Republican Tax Heist Hits Churches, Synagogues and other Nonprofits

The Republican tax heist that passed in December 2017.  It's details confirmed that the Republican leaders’ primary goal was to enrich the country’s elite at the expense of everybody else, including future generations who will end up bearing the cost.  This fatally flawed law has many hidden gems still coming to light.

Republicans have quietly imposed a new tax on churches, synagogues and other nonprofits, a little-noticed and surprising change that could cost some groups tens of thousands of dollars.  Their recent tax-code rewrite requires churches, hospitals, colleges, orchestras and other historically tax-exempt organizations to begin paying a 21 percent tax on some types of fringe benefits they provide their employees.  

That could force thousands of groups that have long had little contact with the IRS to suddenly begin filing returns and paying taxes for the first time.  Many organizations are stunned to learn of the tax — part of a broader Republican effort to strip the code of tax breaks for employee benefits like parking and meals — and say it will be a significant financial and administrative burden.

The GOP in the House, Senate, and White House approved of this looting of the public purse by corporations and the wealthy.

It also means political peril for lawmakers, many of whom were surely unaware of the provision when they approved the tax plan. Churches’ tax-exempt status, in particular, has long been considered sacrosanct and Republicans are relying on the faithful to back them in the November elections....more than 600 churches and other groups have already signed a petition demanding it be repealed.

The underlying theme was to cut taxes as much as possible for the wealthiest and other details were ignored.

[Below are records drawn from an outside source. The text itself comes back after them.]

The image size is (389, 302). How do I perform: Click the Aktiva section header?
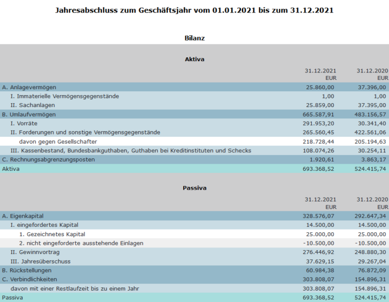[195, 59]
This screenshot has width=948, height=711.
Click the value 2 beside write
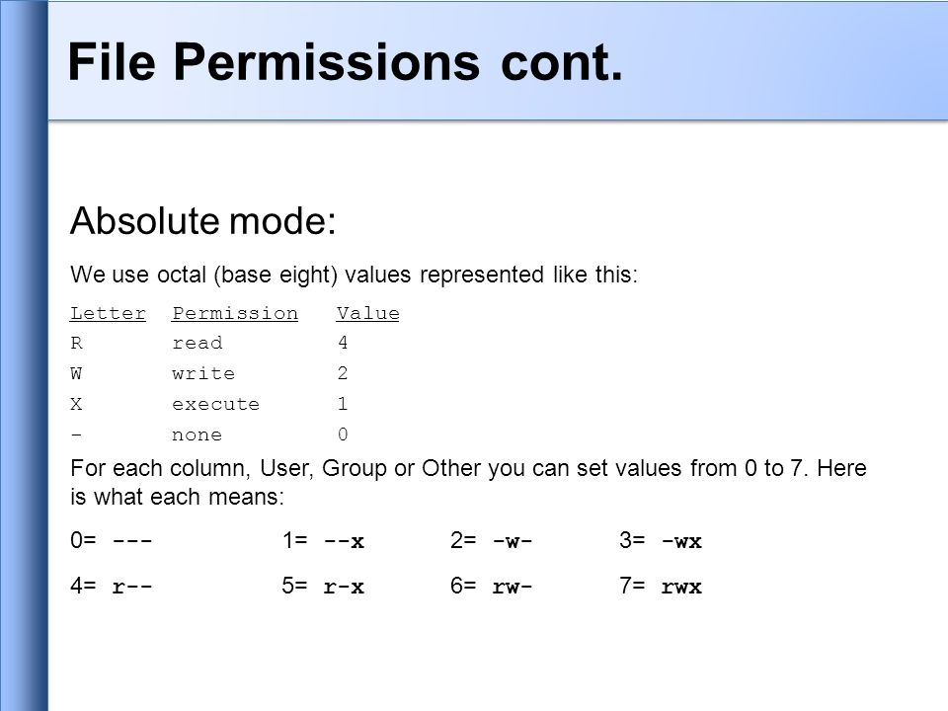click(x=343, y=373)
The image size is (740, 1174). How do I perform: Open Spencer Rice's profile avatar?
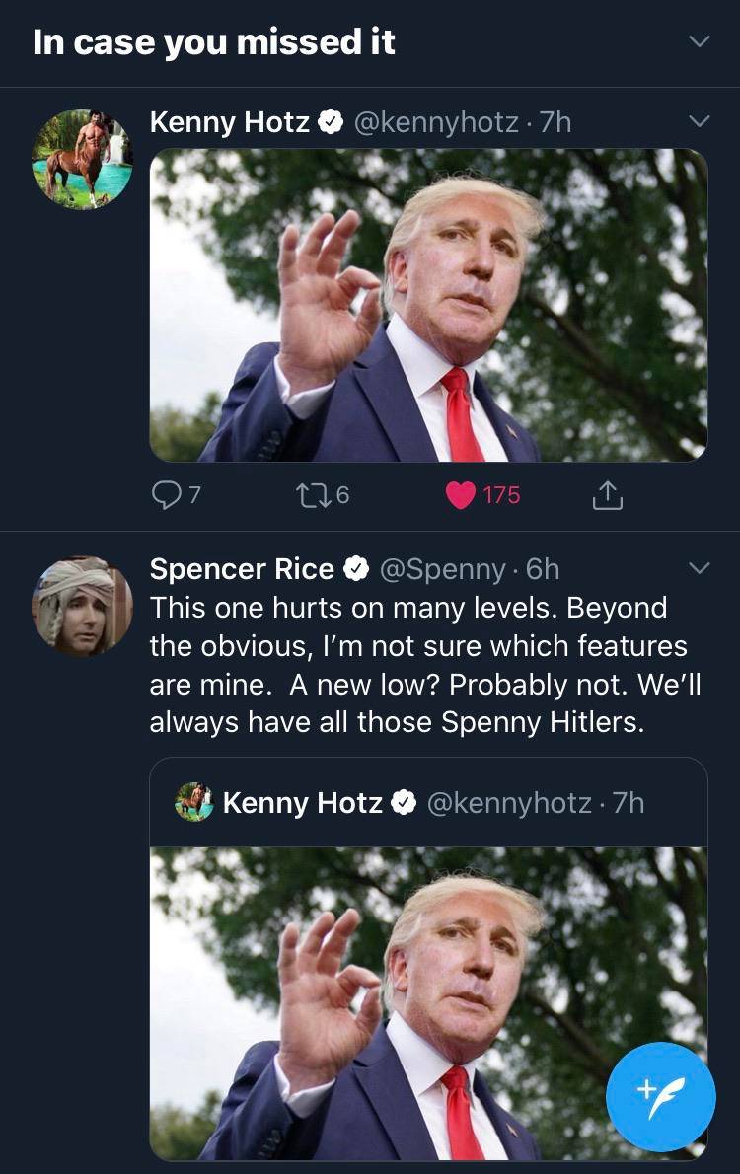point(82,606)
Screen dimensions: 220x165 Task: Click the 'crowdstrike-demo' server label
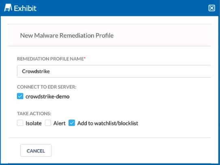47,96
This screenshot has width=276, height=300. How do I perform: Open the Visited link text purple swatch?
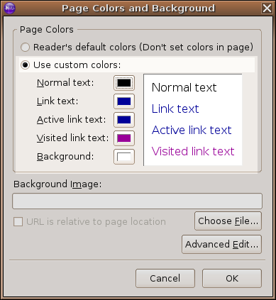[x=124, y=138]
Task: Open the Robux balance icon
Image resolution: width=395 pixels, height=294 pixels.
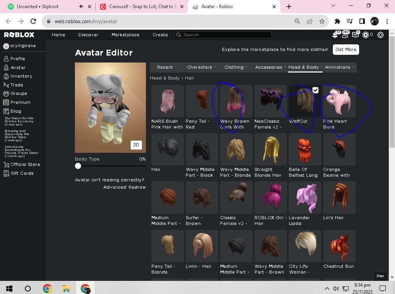Action: [366, 35]
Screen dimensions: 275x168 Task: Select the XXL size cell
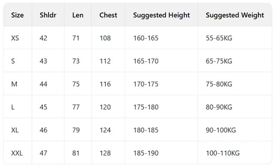point(17,153)
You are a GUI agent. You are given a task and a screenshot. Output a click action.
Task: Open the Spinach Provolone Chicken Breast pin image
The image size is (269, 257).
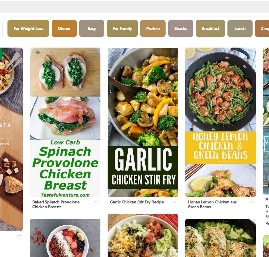click(65, 122)
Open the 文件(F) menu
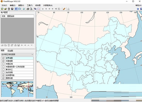 pyautogui.click(x=4, y=5)
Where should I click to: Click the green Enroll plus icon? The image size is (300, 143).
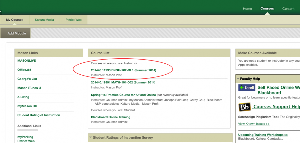tap(242, 88)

....big cuts in taxes on [large] businesses and [wealthy] individuals...But to help defray the budgetary cost of those changes, Republicans eliminated tax breaks for workers’ fringe benefits.... trimming deductions companies have long taken for entertaining clients and providing meals for employees.

But nonprofits.... don’t pay income taxes, lawmakers couldn’t take away fringe-benefit deductions.  So instead they created a 21 percent tax on the value of some of nonprofit employees’ benefits.

This part of the tax heist received no attention when the legislation sped through Congress and many groups are outraged to now learn of the requirement.

Many nonprofits say they are confused over how exactly the tax is supposed to work..... A host of groups, including the Boys & Girls Clubs of America, Goodwill Industries, the YMCA and the National Council of Nonprofits are demanding the tax at least be delayed, saying it is unfair to ask them to be paying a levy they don’t understand.

“There’s going to be huge headaches,” said Galen Carey at the National Association of Evangelicals.... “The cost of compliance, especially for churches that have small staffs or maybe volunteer accountants and bookkeepers

The Jewish Federations of North America is looking at a new $75,000 tax bill this year because of the change.